三浦:はい。テレビCM放送中の反応を見ながら営業部と一緒に営業施策も作れるようにもなりました。ノバセルアナリティクスの反応と、お問い合わせの数がそこまで比例していない事象もあり、「それはなぜか?」を考えて営業施策を設計した結果から、次回テレビCMにおいてリード数をさらに増やせそうな施策を準備できています。あわせて、営業のトークシナリオも更新し、外部パートナーによるテレアポや販売取次店様へ向けた営業支援体制の強化もできています。
マーケターはテレビCM施策から逃げるな
――ここまでのお取り組みを振り返って、テレビCMに挑戦する上で大切なことを改めてお聞かせください。
田部:仮説を立ててデータを理解し、PDCAサイクルをスピーディに回す。そして、テレビCMを打ったときのお客様の動きを定量・定性で追いながら、施策を立てるということです。これらは基本的なマーケティング手法であり、目新しいことをしているわけではありません。頭ではわかっていても、いざテレビCMを始めると、このような考え方が置き去りになってしまうことが多いので、要注意です。
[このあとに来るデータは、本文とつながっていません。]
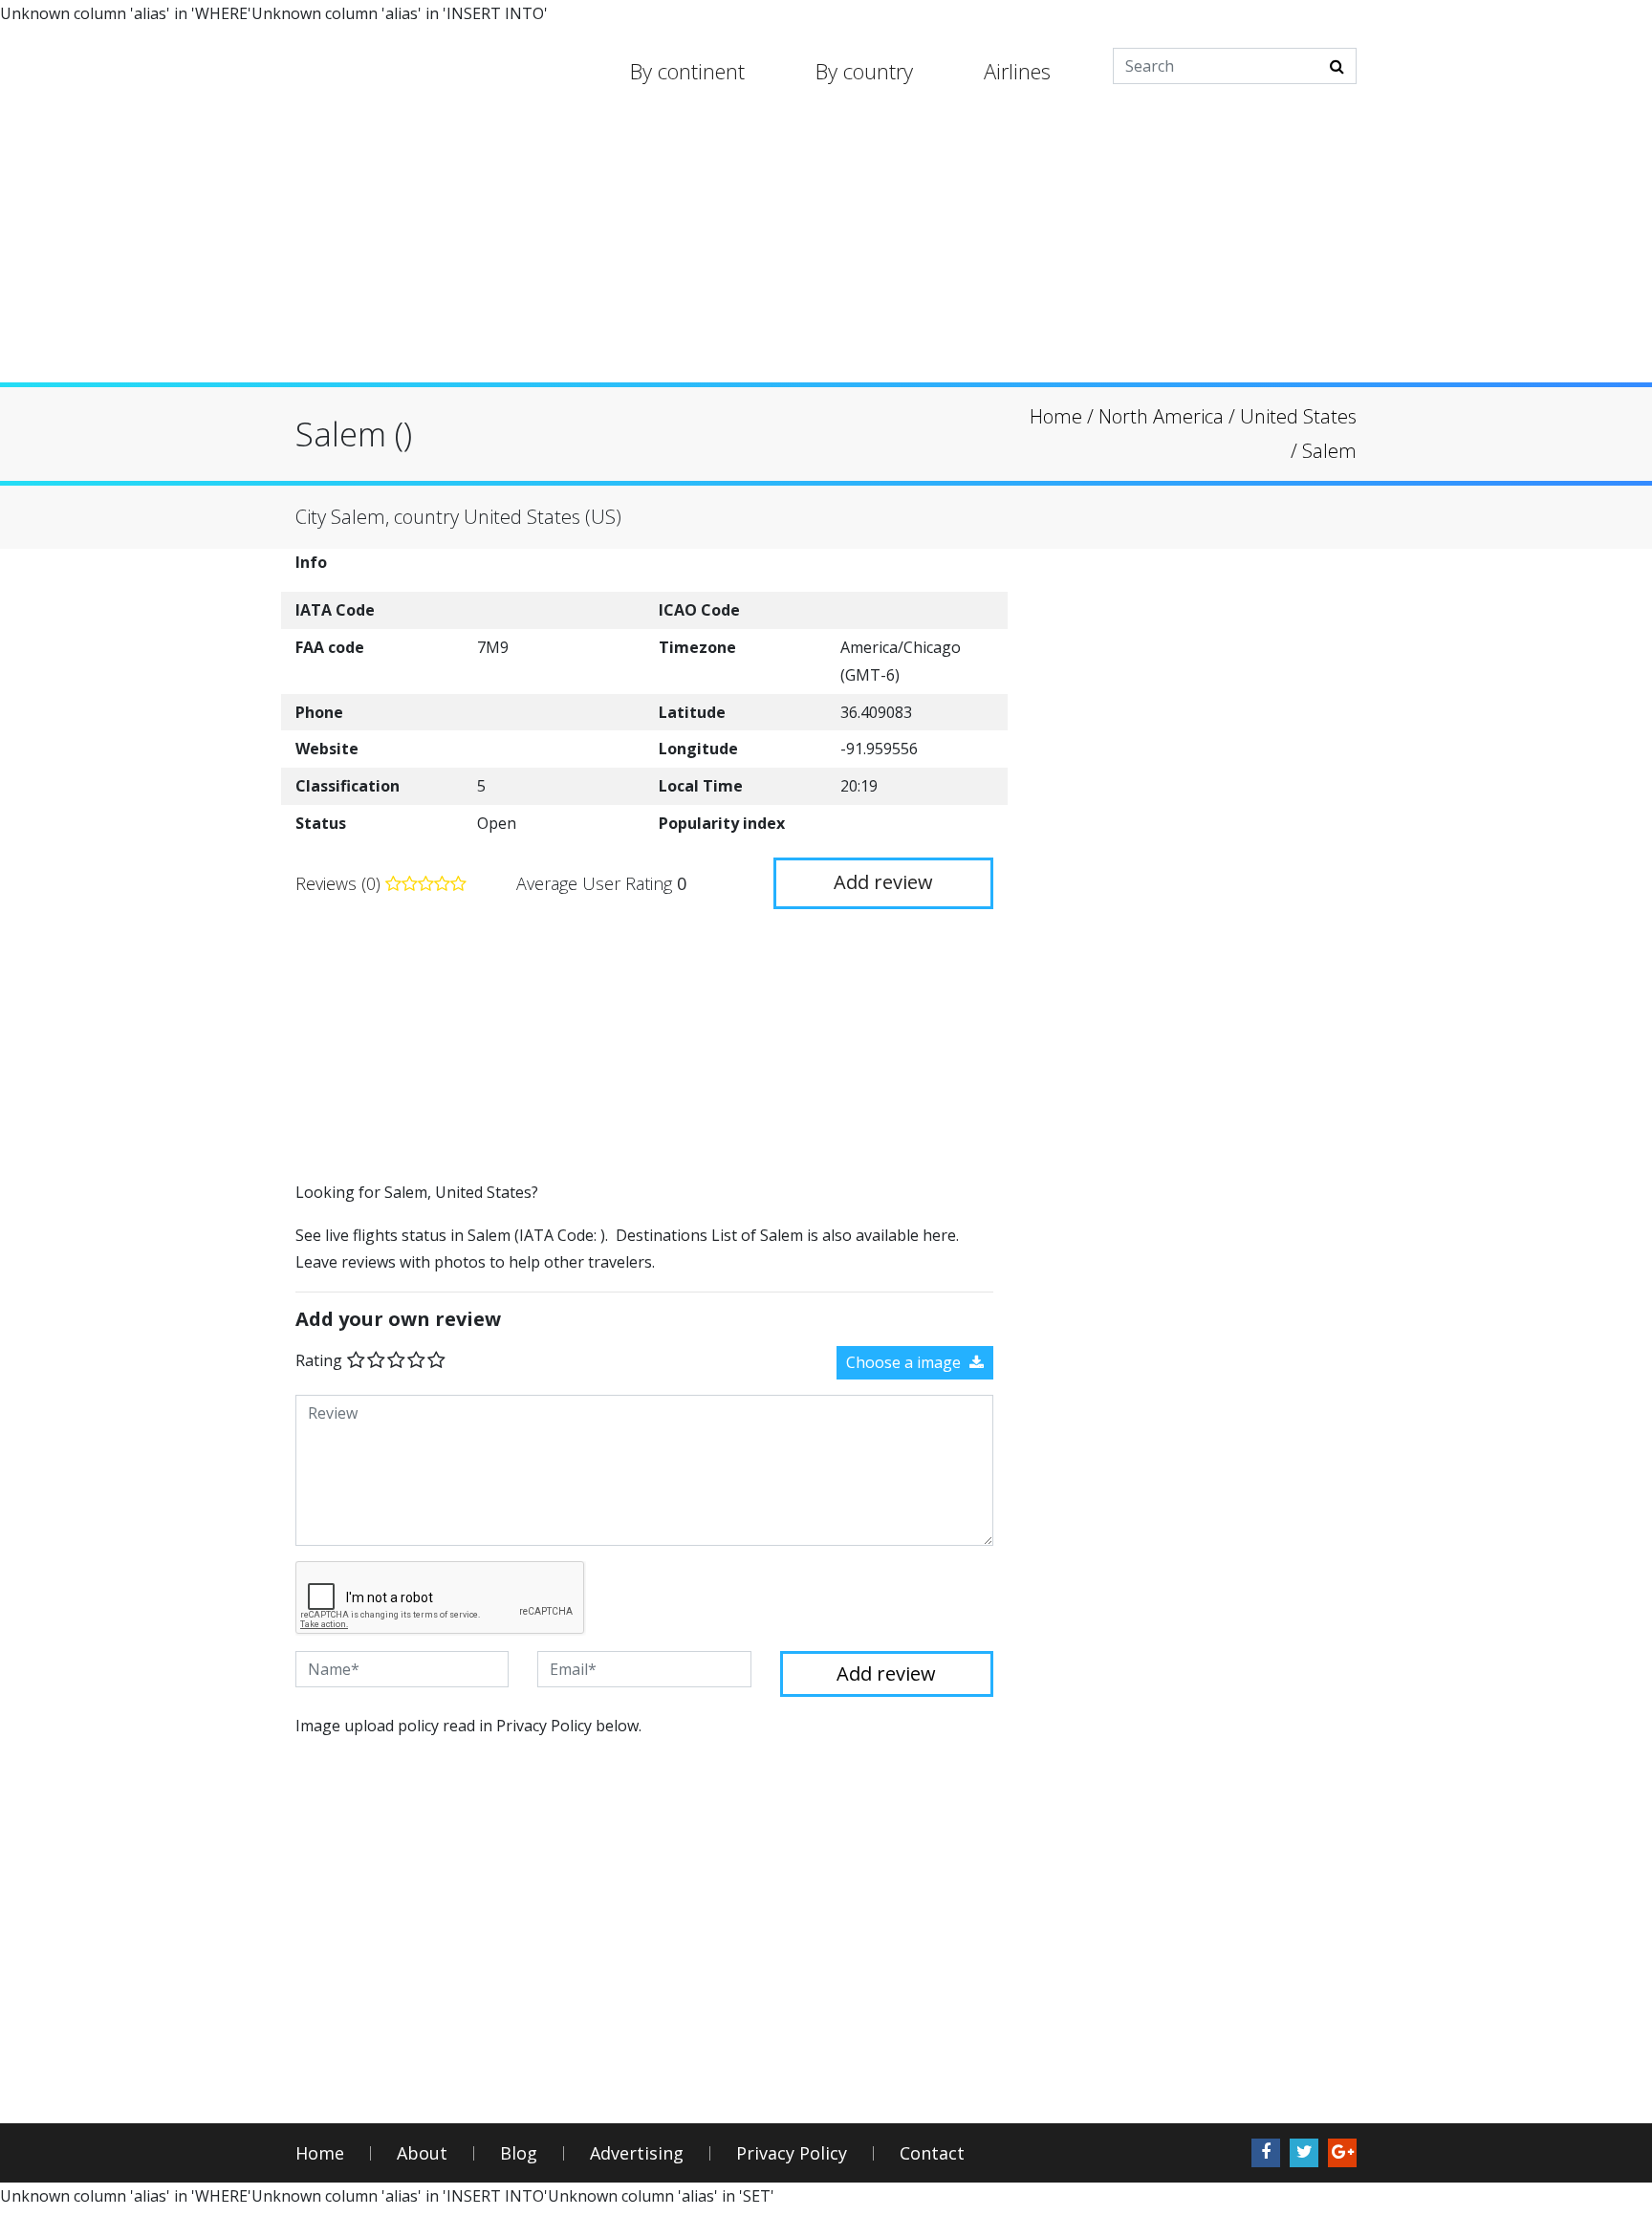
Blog (518, 2153)
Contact (932, 2153)
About (422, 2153)
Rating (318, 1360)
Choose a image (905, 1362)
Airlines (1017, 70)
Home (319, 2153)
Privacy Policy (791, 2153)
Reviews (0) (340, 883)
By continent (687, 70)
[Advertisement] (826, 248)
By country (864, 70)
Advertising (637, 2153)
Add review (883, 882)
そして三浦さんとのお取り組みで改めて感じたのは、テレビCMが成功する最大の変数は、事業会社側で意志決定をしている方の解像度にあるということです。WHOとWHATが明確だからこそ、成功したのだと思いますし、まさにノバセルが目指すマーケティングを体現されていらっしゃいました。
――三浦さんは、いかがですか。
三浦:前提として、プロダクトの提供価値が高くなければ結果がともなわないでしょう。お客様のインタビューを撮影したときに、皆さんとても良いお話をしてくださったんです。お客様に貢献できているプロダクトだからこそ、テレビCMを打っても結果につながっている。特にスパイダープラスは建設業務の本丸に関わるプロダクトですので、少しでも疑問を持たれる要素があると導入に至りません。プロダクトへの支持なしに、背伸びをして、クリエイティブや訴求メッセージでおもしろさを作っても、うまくいかないのではないでしょうか。
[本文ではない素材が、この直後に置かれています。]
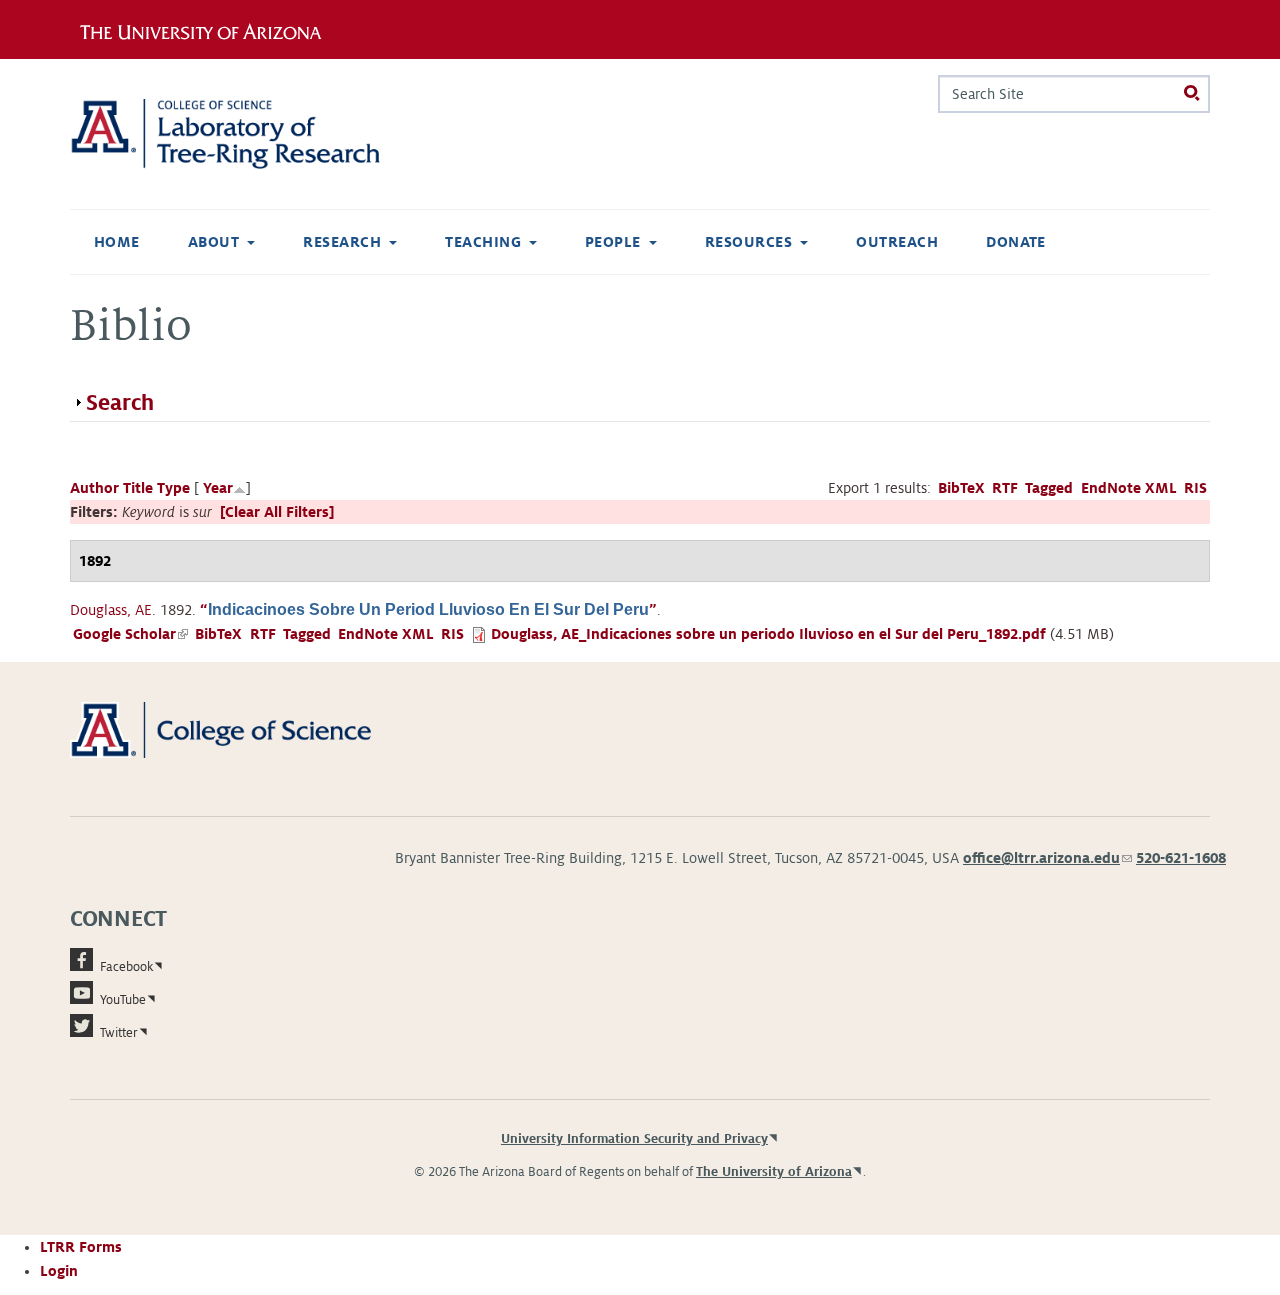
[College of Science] (249, 729)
――最後に、今回の検証を踏まえて、テレビCMに関心を持つ企業やマーケターへのメッセージをお願いします。
三浦:テレビCMは、BtoBビジネスの成長角度を上げていくために欠かせないものです。今後も検証を続ける必要はありますが、社内でも「マーケティング戦略において、大きく認知を取るマーケティングミックスを作っていきましょう」というコンセンサスがとれています。
田部:スパイダープラスさんはBtoBかつバーティカルな業界ですが、しっかり運用することでテレビCMの効果を実感できます。このことは、当社の印刷サービス「ラクスル」の取り組みでも実証されています。“用法・用量”を理解したマーケターが使いこなせば、結果に跳ね返ってくる施策です。
三浦:そうですね。圧倒的なリーチだけでなく、視聴態度の良さや一画面の同時視聴など、デジタルで補完できないテレビCM固有の価値は、まだまだ大きいです。
「効果がわかりにくい」「リスクが大きい」といった不安もありますが、事業に責任を持つマーケターならば、「どうすればわかりやすくなるか」「どうすればリスクを軽減できるか」という発想で検証方法やリスク管理を考え、テレビCMと逃げずに向き合うべきだと思います。
田部:「認知が上がりました」ということ以上に、投資対効果をきちんと示すことができなければ、億単位の投資が必要なCMは敬遠されてしまうでしょう。三浦さんのように、「テレビかWebか」の二項対立ではなく、媒体ごとの特性を正しく理解し、マーケティングミックスを作ろうとするときには、テレビCMの力を正しく評価し、そのポテンシャルを最大限に引き出すアロケーションを行うことが大切になります。テレビCMの検証と運用に挑戦するマーケターに、ノバセルをご活用いただけると嬉しいです。